◆ Written task
Copy out the rows below with every "icon" replaced by "symbol", changing nothing else.

======== Entries supplied

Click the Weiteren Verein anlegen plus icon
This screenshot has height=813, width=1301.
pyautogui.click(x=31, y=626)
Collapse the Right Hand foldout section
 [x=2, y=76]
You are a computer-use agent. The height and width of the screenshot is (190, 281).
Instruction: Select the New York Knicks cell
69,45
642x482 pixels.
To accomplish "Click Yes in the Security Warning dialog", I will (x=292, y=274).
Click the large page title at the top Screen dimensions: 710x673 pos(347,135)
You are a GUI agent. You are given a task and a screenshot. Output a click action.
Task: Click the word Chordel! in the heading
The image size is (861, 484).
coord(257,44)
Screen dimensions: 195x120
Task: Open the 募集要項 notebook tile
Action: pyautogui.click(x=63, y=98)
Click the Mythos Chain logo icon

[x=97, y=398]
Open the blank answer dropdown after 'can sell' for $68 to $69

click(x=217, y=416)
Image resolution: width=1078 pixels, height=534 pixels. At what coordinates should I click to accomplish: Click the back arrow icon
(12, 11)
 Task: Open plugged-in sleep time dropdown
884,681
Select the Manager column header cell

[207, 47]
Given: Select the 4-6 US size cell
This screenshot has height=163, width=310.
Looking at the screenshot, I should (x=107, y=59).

================

◆ Answer to this problem
Click the Weiteren Verein anlegen plus symbol
This screenshot has height=813, width=1301.
pyautogui.click(x=31, y=626)
Collapse the Right Hand foldout section
 [x=2, y=76]
You are a computer-use agent. The height and width of the screenshot is (190, 281).
Instruction: Select the New York Knicks cell
69,45
642x482 pixels.
To accomplish "Click Yes in the Security Warning dialog", I will (x=292, y=274).
Click the large page title at the top Screen dimensions: 710x673 pos(347,135)
You are a GUI agent. You are given a task and a screenshot. Output a click action.
Task: Click the word Chordel! in the heading
The image size is (861, 484).
coord(257,44)
Screen dimensions: 195x120
Task: Open the 募集要項 notebook tile
Action: pyautogui.click(x=63, y=98)
Click the Mythos Chain logo symbol

[x=97, y=398]
Open the blank answer dropdown after 'can sell' for $68 to $69

click(x=217, y=416)
Image resolution: width=1078 pixels, height=534 pixels. At what coordinates should I click to accomplish: Click the back arrow symbol
(12, 11)
 Task: Open plugged-in sleep time dropdown
884,681
Select the Manager column header cell

[207, 47]
Given: Select the 4-6 US size cell
This screenshot has height=163, width=310.
Looking at the screenshot, I should (x=107, y=59).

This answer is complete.